# Task requirements
The entries that follow include a run beginning at the line with "Task: Click the home icon in title bar" and ending at the line with "Task: Click search"; restate that run word for word and leave the rest out.

# Provided data
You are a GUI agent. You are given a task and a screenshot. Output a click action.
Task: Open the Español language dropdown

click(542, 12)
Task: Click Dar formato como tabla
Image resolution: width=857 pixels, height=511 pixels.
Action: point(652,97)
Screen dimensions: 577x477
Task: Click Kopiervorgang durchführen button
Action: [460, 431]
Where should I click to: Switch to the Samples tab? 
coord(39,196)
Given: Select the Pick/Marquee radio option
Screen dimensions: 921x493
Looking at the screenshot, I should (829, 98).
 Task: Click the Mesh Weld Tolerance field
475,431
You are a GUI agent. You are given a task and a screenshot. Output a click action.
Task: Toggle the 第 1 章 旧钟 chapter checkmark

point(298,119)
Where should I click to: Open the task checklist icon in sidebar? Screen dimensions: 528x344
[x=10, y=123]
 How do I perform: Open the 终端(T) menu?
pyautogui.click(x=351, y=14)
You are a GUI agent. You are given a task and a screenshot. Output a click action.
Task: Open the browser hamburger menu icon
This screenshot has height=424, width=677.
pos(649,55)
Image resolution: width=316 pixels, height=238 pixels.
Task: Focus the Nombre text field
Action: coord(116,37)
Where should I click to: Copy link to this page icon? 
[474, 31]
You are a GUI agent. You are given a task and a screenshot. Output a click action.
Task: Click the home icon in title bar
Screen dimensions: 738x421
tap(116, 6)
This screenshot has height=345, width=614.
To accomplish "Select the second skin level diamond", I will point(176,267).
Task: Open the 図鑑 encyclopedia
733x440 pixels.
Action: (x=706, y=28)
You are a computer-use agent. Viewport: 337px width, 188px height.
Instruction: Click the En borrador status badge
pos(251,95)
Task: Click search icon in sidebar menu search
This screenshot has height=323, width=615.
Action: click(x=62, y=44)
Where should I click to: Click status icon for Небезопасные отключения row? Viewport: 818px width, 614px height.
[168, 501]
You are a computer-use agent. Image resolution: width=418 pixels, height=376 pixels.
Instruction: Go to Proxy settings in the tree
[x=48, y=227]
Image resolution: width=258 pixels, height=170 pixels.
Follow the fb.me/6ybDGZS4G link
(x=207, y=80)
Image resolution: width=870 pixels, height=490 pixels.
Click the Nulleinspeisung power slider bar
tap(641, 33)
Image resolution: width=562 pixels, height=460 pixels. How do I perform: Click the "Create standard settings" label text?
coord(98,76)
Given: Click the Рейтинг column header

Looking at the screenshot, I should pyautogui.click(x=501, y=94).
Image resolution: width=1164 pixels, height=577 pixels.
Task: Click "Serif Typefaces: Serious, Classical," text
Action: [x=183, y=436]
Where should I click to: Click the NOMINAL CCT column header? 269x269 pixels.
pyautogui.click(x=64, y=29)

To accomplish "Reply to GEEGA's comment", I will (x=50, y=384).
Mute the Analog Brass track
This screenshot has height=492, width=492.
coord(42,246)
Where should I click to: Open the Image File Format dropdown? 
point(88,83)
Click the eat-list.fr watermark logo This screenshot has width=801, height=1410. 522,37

# Response
Task: Click the home icon in title bar
Screen dimensions: 738x421
tap(116, 6)
This screenshot has height=345, width=614.
To accomplish "Select the second skin level diamond", I will point(176,267).
Task: Open the 図鑑 encyclopedia
733x440 pixels.
Action: (x=706, y=28)
You are a computer-use agent. Viewport: 337px width, 188px height.
Instruction: Click the En borrador status badge
pos(251,95)
Task: Click search icon in sidebar menu search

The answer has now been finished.